---------- Data in this exercise

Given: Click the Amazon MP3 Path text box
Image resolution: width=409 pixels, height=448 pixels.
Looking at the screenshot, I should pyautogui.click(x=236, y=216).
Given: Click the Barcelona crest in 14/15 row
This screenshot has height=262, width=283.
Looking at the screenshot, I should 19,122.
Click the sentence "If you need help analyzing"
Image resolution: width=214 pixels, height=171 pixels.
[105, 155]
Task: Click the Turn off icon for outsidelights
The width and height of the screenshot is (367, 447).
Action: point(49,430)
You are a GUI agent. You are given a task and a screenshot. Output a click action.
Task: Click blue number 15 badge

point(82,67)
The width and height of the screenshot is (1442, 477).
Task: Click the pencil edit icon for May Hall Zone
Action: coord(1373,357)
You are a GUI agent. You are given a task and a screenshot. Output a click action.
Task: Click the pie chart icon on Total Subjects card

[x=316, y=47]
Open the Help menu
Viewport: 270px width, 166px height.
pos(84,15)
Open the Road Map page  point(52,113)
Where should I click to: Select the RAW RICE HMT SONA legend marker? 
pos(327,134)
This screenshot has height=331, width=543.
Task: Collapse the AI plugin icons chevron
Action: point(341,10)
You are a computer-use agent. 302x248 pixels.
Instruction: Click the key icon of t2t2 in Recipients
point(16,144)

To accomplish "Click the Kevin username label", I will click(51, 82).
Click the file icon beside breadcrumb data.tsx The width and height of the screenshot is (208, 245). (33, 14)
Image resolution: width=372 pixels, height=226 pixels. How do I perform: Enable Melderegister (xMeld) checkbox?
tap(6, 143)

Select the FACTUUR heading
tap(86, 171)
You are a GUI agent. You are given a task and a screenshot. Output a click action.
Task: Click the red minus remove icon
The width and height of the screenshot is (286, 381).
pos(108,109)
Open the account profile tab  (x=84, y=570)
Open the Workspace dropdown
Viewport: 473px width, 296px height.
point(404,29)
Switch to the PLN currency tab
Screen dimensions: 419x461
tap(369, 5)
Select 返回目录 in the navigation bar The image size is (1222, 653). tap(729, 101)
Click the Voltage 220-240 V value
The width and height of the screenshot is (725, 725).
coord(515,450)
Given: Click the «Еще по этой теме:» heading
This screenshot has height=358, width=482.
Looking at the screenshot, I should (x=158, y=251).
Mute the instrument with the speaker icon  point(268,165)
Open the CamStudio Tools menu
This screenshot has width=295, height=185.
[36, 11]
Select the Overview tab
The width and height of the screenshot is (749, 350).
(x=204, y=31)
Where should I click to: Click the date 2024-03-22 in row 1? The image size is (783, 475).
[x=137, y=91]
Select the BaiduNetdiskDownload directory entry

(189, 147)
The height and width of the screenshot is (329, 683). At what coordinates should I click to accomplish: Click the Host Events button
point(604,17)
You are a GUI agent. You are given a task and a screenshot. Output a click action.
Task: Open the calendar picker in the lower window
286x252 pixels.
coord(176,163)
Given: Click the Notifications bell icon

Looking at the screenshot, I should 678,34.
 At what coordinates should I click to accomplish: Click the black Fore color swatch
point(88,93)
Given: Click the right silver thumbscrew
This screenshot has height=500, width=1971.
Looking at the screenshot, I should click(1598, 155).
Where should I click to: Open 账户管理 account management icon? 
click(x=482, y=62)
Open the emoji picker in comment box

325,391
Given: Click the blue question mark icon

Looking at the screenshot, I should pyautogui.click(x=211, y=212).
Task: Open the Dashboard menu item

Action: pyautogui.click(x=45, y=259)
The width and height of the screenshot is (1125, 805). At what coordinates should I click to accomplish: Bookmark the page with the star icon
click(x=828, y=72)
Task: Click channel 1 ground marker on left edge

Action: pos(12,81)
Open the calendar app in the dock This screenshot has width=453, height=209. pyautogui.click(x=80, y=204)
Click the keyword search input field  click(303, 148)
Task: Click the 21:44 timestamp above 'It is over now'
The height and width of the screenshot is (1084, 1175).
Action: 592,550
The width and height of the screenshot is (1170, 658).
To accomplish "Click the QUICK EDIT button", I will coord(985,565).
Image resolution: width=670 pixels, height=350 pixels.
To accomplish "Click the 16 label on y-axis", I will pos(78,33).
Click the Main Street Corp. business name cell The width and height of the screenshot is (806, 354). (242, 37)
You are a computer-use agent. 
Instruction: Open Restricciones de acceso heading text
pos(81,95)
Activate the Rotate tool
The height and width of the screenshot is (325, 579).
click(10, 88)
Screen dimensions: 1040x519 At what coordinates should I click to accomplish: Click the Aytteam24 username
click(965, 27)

--------------------

Action item: The records shown above are to be retyped exactly, with none omitted.

Solution to this exercise:
Given: Click the Amazon MP3 Path text box
Image resolution: width=409 pixels, height=448 pixels.
Looking at the screenshot, I should pyautogui.click(x=236, y=216).
Given: Click the Barcelona crest in 14/15 row
This screenshot has height=262, width=283.
Looking at the screenshot, I should 19,122.
Click the sentence "If you need help analyzing"
Image resolution: width=214 pixels, height=171 pixels.
[105, 155]
Task: Click the Turn off icon for outsidelights
The width and height of the screenshot is (367, 447).
Action: point(49,430)
You are a GUI agent. You are given a task and a screenshot. Output a click action.
Task: Click blue number 15 badge

point(82,67)
The width and height of the screenshot is (1442, 477).
Task: Click the pencil edit icon for May Hall Zone
Action: coord(1373,357)
You are a GUI agent. You are given a task and a screenshot. Output a click action.
Task: Click the pie chart icon on Total Subjects card

[x=316, y=47]
Open the Help menu
Viewport: 270px width, 166px height.
pos(84,15)
Open the Road Map page  point(52,113)
Where should I click to: Select the RAW RICE HMT SONA legend marker? 
pos(327,134)
This screenshot has height=331, width=543.
Task: Collapse the AI plugin icons chevron
Action: point(341,10)
You are a computer-use agent. 302x248 pixels.
Instruction: Click the key icon of t2t2 in Recipients
point(16,144)

To accomplish "Click the Kevin username label", I will click(51, 82).
Click the file icon beside breadcrumb data.tsx The width and height of the screenshot is (208, 245). (33, 14)
Image resolution: width=372 pixels, height=226 pixels. How do I perform: Enable Melderegister (xMeld) checkbox?
tap(6, 143)

Select the FACTUUR heading
tap(86, 171)
You are a GUI agent. You are given a task and a screenshot. Output a click action.
Task: Click the red minus remove icon
The width and height of the screenshot is (286, 381).
pos(108,109)
Open the account profile tab  (x=84, y=570)
Open the Workspace dropdown
Viewport: 473px width, 296px height.
point(404,29)
Switch to the PLN currency tab
Screen dimensions: 419x461
tap(369, 5)
Select 返回目录 in the navigation bar The image size is (1222, 653). tap(729, 101)
Click the Voltage 220-240 V value
The width and height of the screenshot is (725, 725).
coord(515,450)
Given: Click the «Еще по этой теме:» heading
This screenshot has height=358, width=482.
Looking at the screenshot, I should (x=158, y=251).
Mute the instrument with the speaker icon  point(268,165)
Open the CamStudio Tools menu
This screenshot has width=295, height=185.
[36, 11]
Select the Overview tab
The width and height of the screenshot is (749, 350).
(x=204, y=31)
Where should I click to: Click the date 2024-03-22 in row 1? The image size is (783, 475).
[x=137, y=91]
Select the BaiduNetdiskDownload directory entry

(189, 147)
The height and width of the screenshot is (329, 683). At what coordinates should I click to accomplish: Click the Host Events button
point(604,17)
You are a GUI agent. You are given a task and a screenshot. Output a click action.
Task: Open the calendar picker in the lower window
286x252 pixels.
coord(176,163)
Given: Click the Notifications bell icon

Looking at the screenshot, I should 678,34.
 At what coordinates should I click to accomplish: Click the black Fore color swatch
point(88,93)
Given: Click the right silver thumbscrew
This screenshot has height=500, width=1971.
Looking at the screenshot, I should click(1598, 155).
Where should I click to: Open 账户管理 account management icon? 
click(x=482, y=62)
Open the emoji picker in comment box

325,391
Given: Click the blue question mark icon

Looking at the screenshot, I should pyautogui.click(x=211, y=212).
Task: Open the Dashboard menu item

Action: pyautogui.click(x=45, y=259)
The width and height of the screenshot is (1125, 805). At what coordinates should I click to accomplish: Bookmark the page with the star icon
click(x=828, y=72)
Task: Click channel 1 ground marker on left edge

Action: pos(12,81)
Open the calendar app in the dock This screenshot has width=453, height=209. pyautogui.click(x=80, y=204)
Click the keyword search input field  click(303, 148)
Task: Click the 21:44 timestamp above 'It is over now'
The height and width of the screenshot is (1084, 1175).
Action: 592,550
The width and height of the screenshot is (1170, 658).
To accomplish "Click the QUICK EDIT button", I will coord(985,565).
Image resolution: width=670 pixels, height=350 pixels.
To accomplish "Click the 16 label on y-axis", I will pos(78,33).
Click the Main Street Corp. business name cell The width and height of the screenshot is (806, 354). (242, 37)
You are a computer-use agent. 
Instruction: Open Restricciones de acceso heading text
pos(81,95)
Activate the Rotate tool
The height and width of the screenshot is (325, 579).
click(10, 88)
Screen dimensions: 1040x519 At what coordinates should I click to accomplish: Click the Aytteam24 username
click(965, 27)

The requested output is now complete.